Em 2023, foram efetuadas as primeiras visitas de campo às propriedades da Navigator na Serra de Monchique. Com o apoio do BIOPOLIS – CIBIO e do Jardim Botânico da Universidade do Porto, consultores do projeto, foi recolhido material genético, fez-se a caracterização e mapeamento da espécie, e a caracterização molecular de árvores selecionadas, com recurso a ferramentas de genómica. O objetivo era identificar exemplares característicos da espécie, analisar o potencial grau de hibridação com o carvalho-português e caracterizar a diversidade das subpopulações portuguesas desta espécie. O material recolhido seguiu para os Viveiros Aliança e para o Instituto Politécnico de Castelo Branco, para ensaios de propagação vegetativa.
“Sendo um carvalho muito raro, não há muitos estudos sobre a caracterização genética da espécie, por isso foi muito importante fazer este trabalho”, explica Nuno Rico. Um dos importantes resultados desta pesquisa, divulgado no final de outubro, foi a identificação de dois exemplares de carvalho-de-monchique considerados “puros”. Um dos fatores que ameaça a espécie é a hibridação, que acontece de forma natural, com o carvalho-português, e que contribui para que a sua identidade genética se vá perdendo. Os dois exemplares agora identificados mantêm, contudo, a tal “pureza” genética que os investigadores procuram.
“Entre as 15 e 20 árvores amostradas na propriedade da Navigator, estas duas apresentam um grau de pureza genética muito elevado, ou seja, não têm material genético do carvalho-português ou, se existe, não é significativo.
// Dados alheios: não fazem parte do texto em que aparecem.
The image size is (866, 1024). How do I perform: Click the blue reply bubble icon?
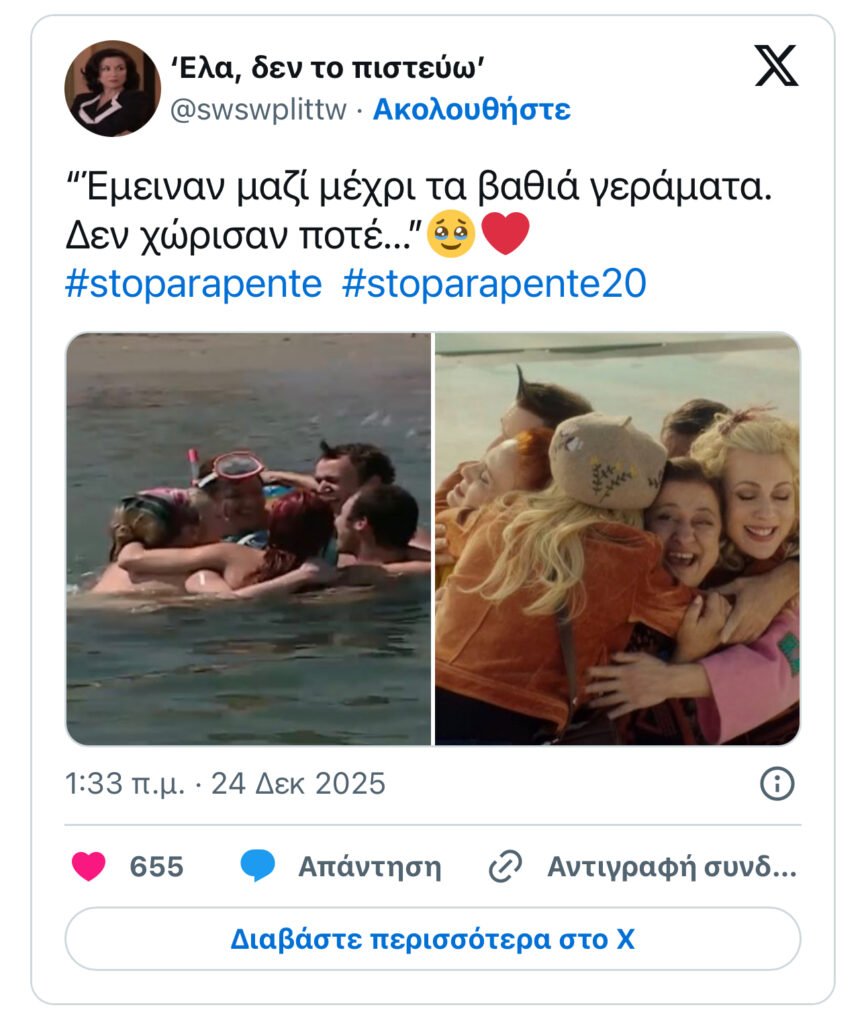(258, 867)
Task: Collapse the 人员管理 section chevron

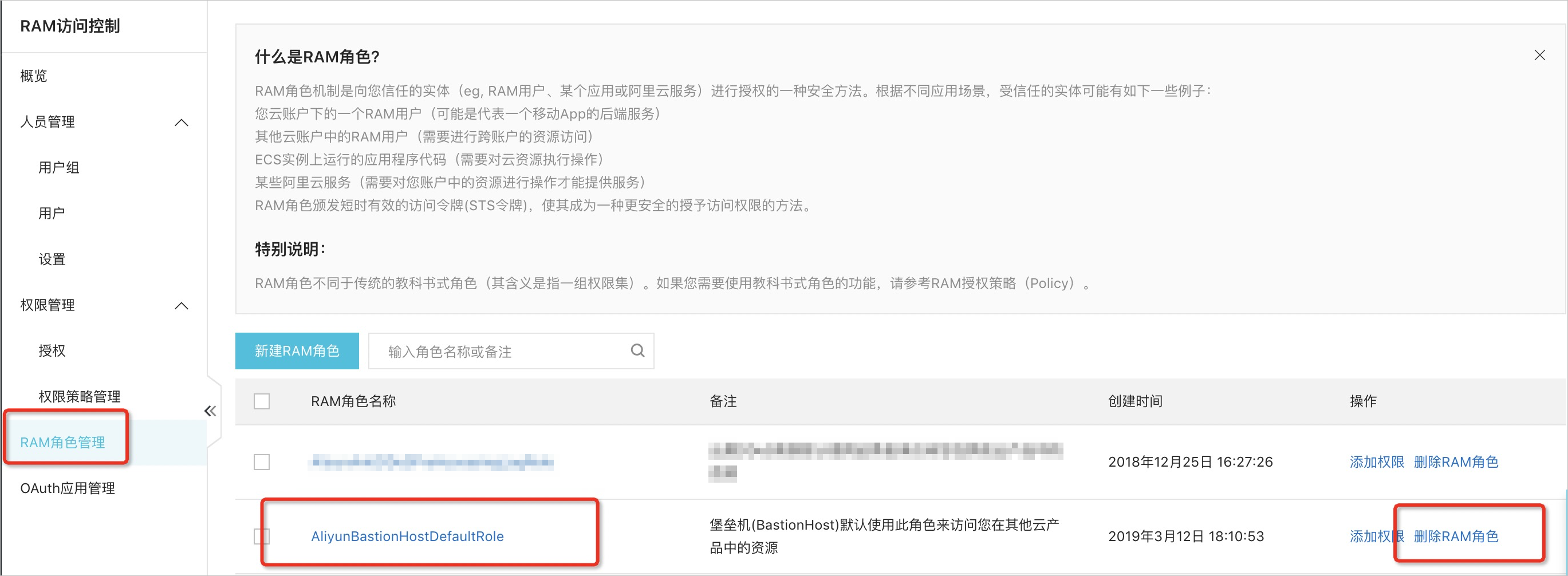Action: coord(182,123)
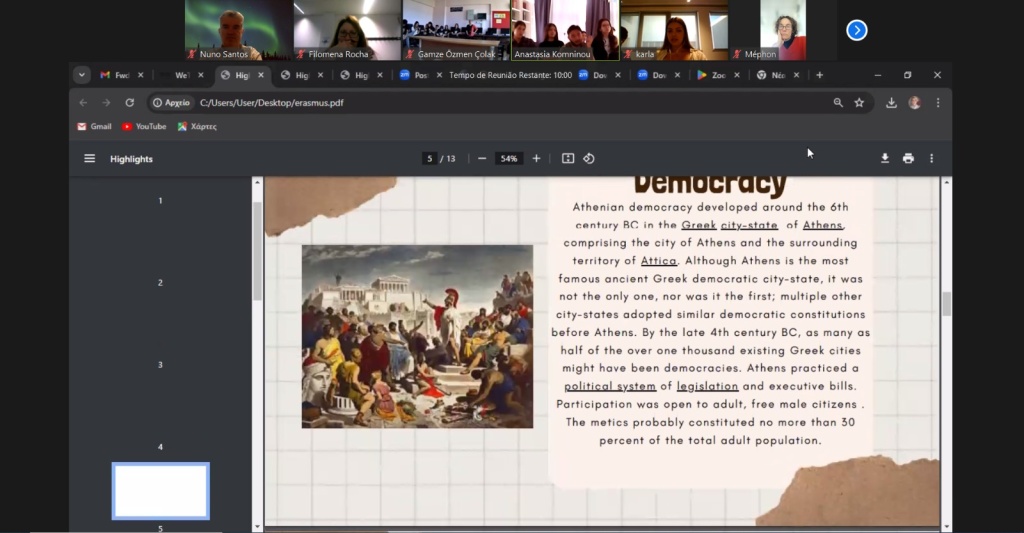
Task: Print the erasmus PDF document
Action: point(908,158)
Sabendo isto, pretendemos fazer a reprodução do seu material genético, de forma a promover a conservação da espécie com todas as suas características distintivas”, revela Nuno Rico.
Outro fator que tem levado ao declínio do número de exemplares do carvalho-de-monchique está relacionado com as condições climáticas – anos consecutivos de seca –, que limitam a viabilidade das bolotas e comprometem a regeneração natural.
O ano das bolotas
Por esta razão, foi tão importante a recolha levada a cabo em 2023, de uma quantidade significativa destas valiosas bolotas – o fruto do carvalho, que contém em si a possibilidade de germinação de uma nova árvore. Para se ter uma ideia, “nos últimos cinco anos, apenas nos foi possível recolher bolotas no ano passado”, conta Nuno Rico. “Por isso, recolhemos o máximo possível, não só de carvalho-de-monchique, mas também de carvalho-português (Quercus faginea) e de campaniça ou carvalhiça (Quercus lusitanica)”, acrescenta.
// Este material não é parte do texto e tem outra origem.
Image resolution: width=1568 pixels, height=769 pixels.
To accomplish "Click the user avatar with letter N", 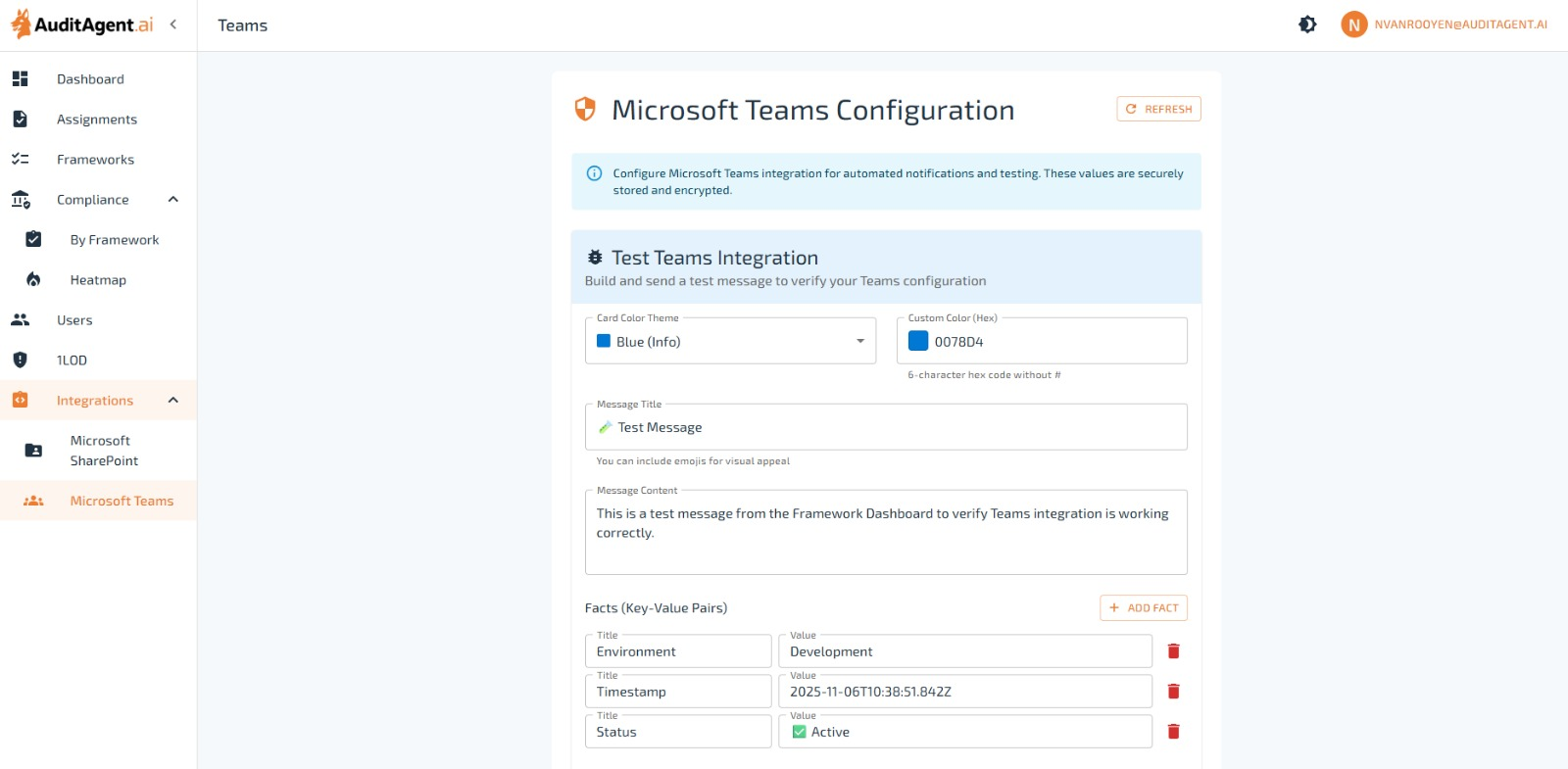I will tap(1353, 24).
O processo de recolha de bolotas não é complicado, podendo estas ser apanhadas da árvore ou do chão, desde que se encontrem em bom estado. “Depois de recolhidas, são entregues nos viveiros, identificadas, postas na terra e espera-se que germinem” conta o responsável.
As bolotas que foram recolhidas em 2023 transformaram-se em plantas que serão em breve, durante este outono, plantadas nas suas áreas de origem. Das 1500 plantas obtidas, cerca de um terço (mil exemplares) são carvalhos-de-monchique.
A recolha das bolotas e a sua transformação em plantas robustas, preparadas para uma vida na floresta, foi possível graças ao projeto transForm PRR. Mas a sua plantação está exclusivamente a cargo da The Navigator Company, numa ação que dá seguimento aos seus esforços de conservação do carvalho-de-monchique.
“Temos como objetivo, no futuro, conseguir obter exemplares para serem plantados noutros locais, através de parceiros com interesse em participar neste esforço de conservação”, adianta Nuno Rico, abrindo a porta a que outras entidades ou particulares possam juntar-se nesta missão de salvar a árvore mais ameaçada de Portugal.